Large businesses with a pay bill of over £3m have been paying the Apprenticeship Levy since 2017. Some departments may have seen real benefits from investing in apprenticeships and have lots of positive success stories. But it isn’t always easy to communicate those benefits to senior leaders or to departments that aren’t using apprenticeships. 
 
A great way to raise the profile of apprenticeships and ensure you are getting value for money is to measure your Return on Investment or ROI. 

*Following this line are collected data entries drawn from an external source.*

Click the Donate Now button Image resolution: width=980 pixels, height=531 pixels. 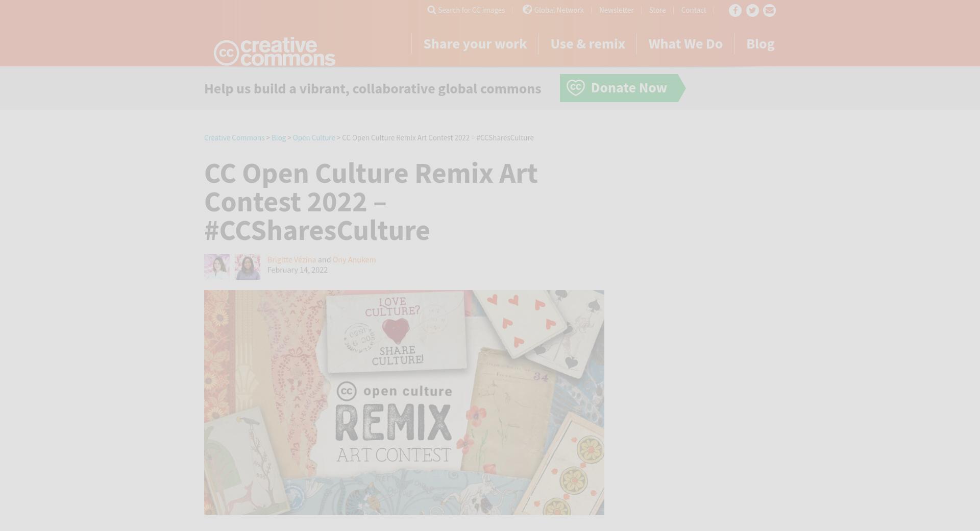coord(622,88)
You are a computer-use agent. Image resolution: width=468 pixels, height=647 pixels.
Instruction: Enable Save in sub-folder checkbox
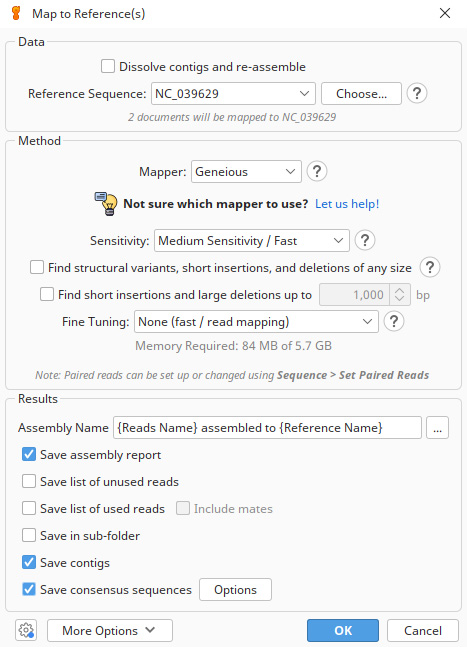[29, 536]

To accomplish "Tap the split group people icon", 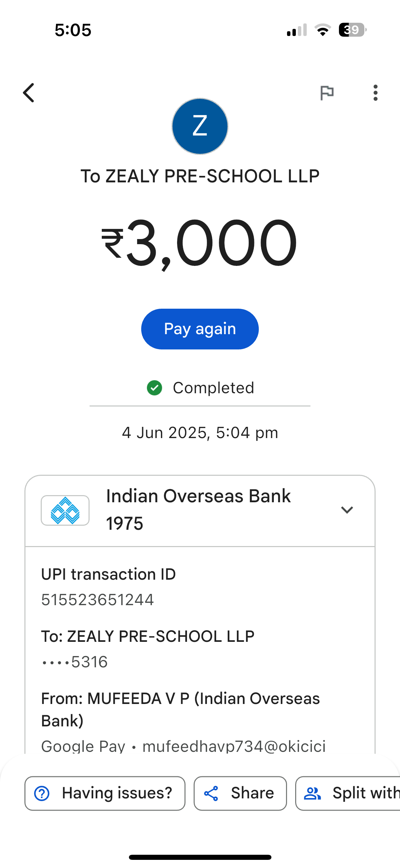I will pyautogui.click(x=312, y=794).
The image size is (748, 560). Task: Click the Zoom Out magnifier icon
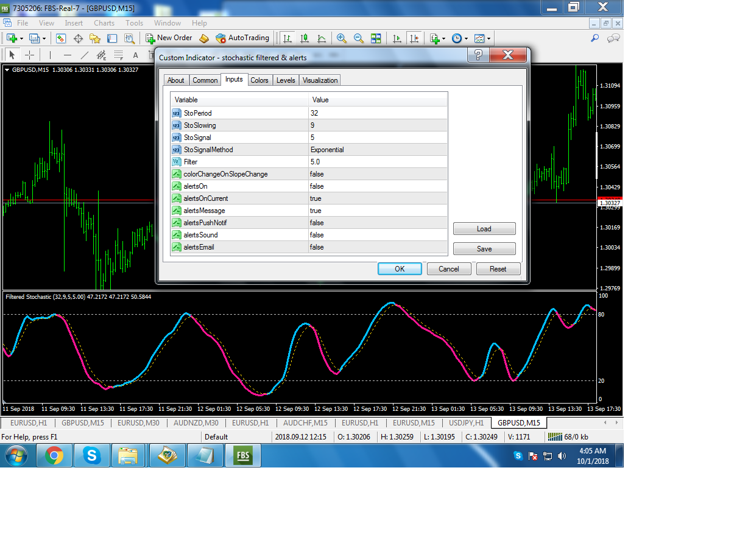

For example, investing in your staff and their training makes them more likely to stay with your business. This is a key issue for many Boards at the moment in the context of ‘The Great Resignation’. You can demonstrate that you are tackling this problem through your investment in apprenticeships. 
 
The areas you choose to focus on will depend on the objectives of your programmes. Employers can measure their financial Return on Investment across 3 broad areas: 
 
Employee retention 
Employee progression and succession planning 
Productivity 
 
You may also want to track softer measures, such as Employee Engagement. 
 
How to Measure your Return on Investment 
 
1. First collect your baseline date. 
 
a. For Employee retention this would be your turnover rate in the relevant roles 
 
b. For Employee progression and succession planning, you could capture the ratio of internal to external hires in the roles your apprentices are looking to progress to 
 
c. Productivity measures will vary greatly across different roles. For Sales Assistants in Retail a baseline measure could be Revenue per week. For a Procurement team you could measure the number of employees needed to manage £1m of spend. 
 
2. Periodically measure again. We recommend you collect data again at the midway point, at programme completion, and 1 year after completion. 
 
3. Convert the change into cash terms. For example, an improvement in retention directly reduces recruitment and training costs. 
 
4. The Return on Investment (ROI) is then calculated by assigning all the relevant costs to the programme. This includes money spent from the levy, and internal costs incurred that are over and above what you normally spend on this team, such as programme management or additional mentoring. 
 
ROI = Net Return on Investment (Cash Benefits) / Total Cost (Cash Invested) x 100% 
 
5. Don’t forget you may also want to capture soft benefits, that align with your corporate strategy. For example, employee morale, as evidenced by surveys, or increasing social mobility. 
 
6. Communicate the benefits. Your Board will appreciate seeing the benefit of apprenticeships in pounds and pence, and it might encourage new departments to utilise the levy budget. 
 
7. Refine your programme. Through this process you might identify ways to improve your apprenticeship offer or notice gaps that aren’t being served. For example, you may find that other departments are lagging behind on Employee Retention and could benefit from additional development opportunities. This exercise should provide focus to your apprenticeship strategy and ensure that your apprenticeships provide value to the business. 
 
Don’t forget that the apprenticeship levy has been in place since 2017. Therefore, many large employers now have 3-5 years of experience in using the levy. You may have the data available now to look back retrospectively on the value that you have created through apprenticeships.